[WHAT TO WORK ON]
Would you reproduce exactly the lines below from the one holding "Les meilleurs bars d'Allemagne (130, 1709)" through the one holding "Italiano (230, 748)", inclusive, and no others?

[INFORMATION GIVEN]

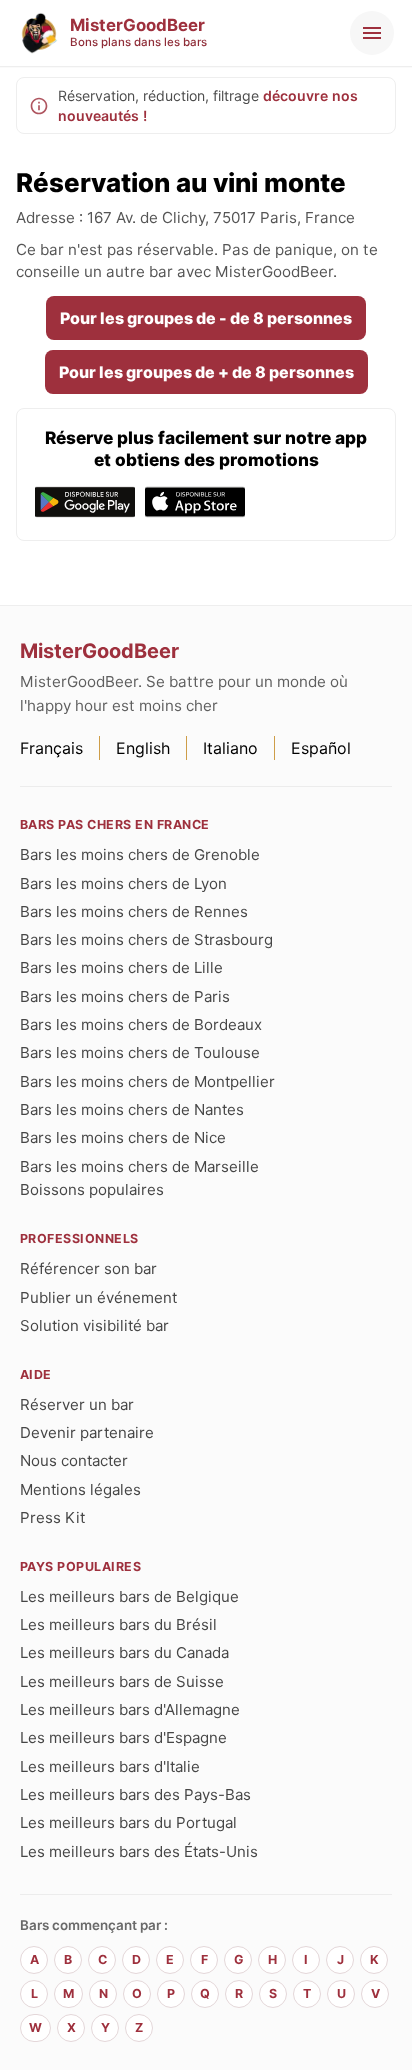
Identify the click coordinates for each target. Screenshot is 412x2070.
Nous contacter (74, 1460)
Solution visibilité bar (94, 1325)
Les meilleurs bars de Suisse (122, 1681)
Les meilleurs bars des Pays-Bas (135, 1794)
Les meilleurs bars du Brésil (118, 1624)
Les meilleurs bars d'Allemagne (130, 1709)
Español (321, 748)
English (143, 748)
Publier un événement (98, 1297)
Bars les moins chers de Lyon (123, 883)
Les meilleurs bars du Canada (124, 1652)
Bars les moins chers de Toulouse (140, 1052)
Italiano (230, 748)
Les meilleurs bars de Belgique (129, 1596)
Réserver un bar (77, 1404)
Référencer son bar (88, 1268)
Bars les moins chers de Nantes (132, 1109)
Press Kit (52, 1517)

[RESULT]
Les meilleurs bars d'Allemagne (130, 1709)
Español (321, 748)
English (143, 748)
Publier un événement (98, 1297)
Bars les moins chers de Lyon (123, 883)
Les meilleurs bars du Canada (124, 1652)
Bars les moins chers de Toulouse (140, 1052)
Italiano (230, 748)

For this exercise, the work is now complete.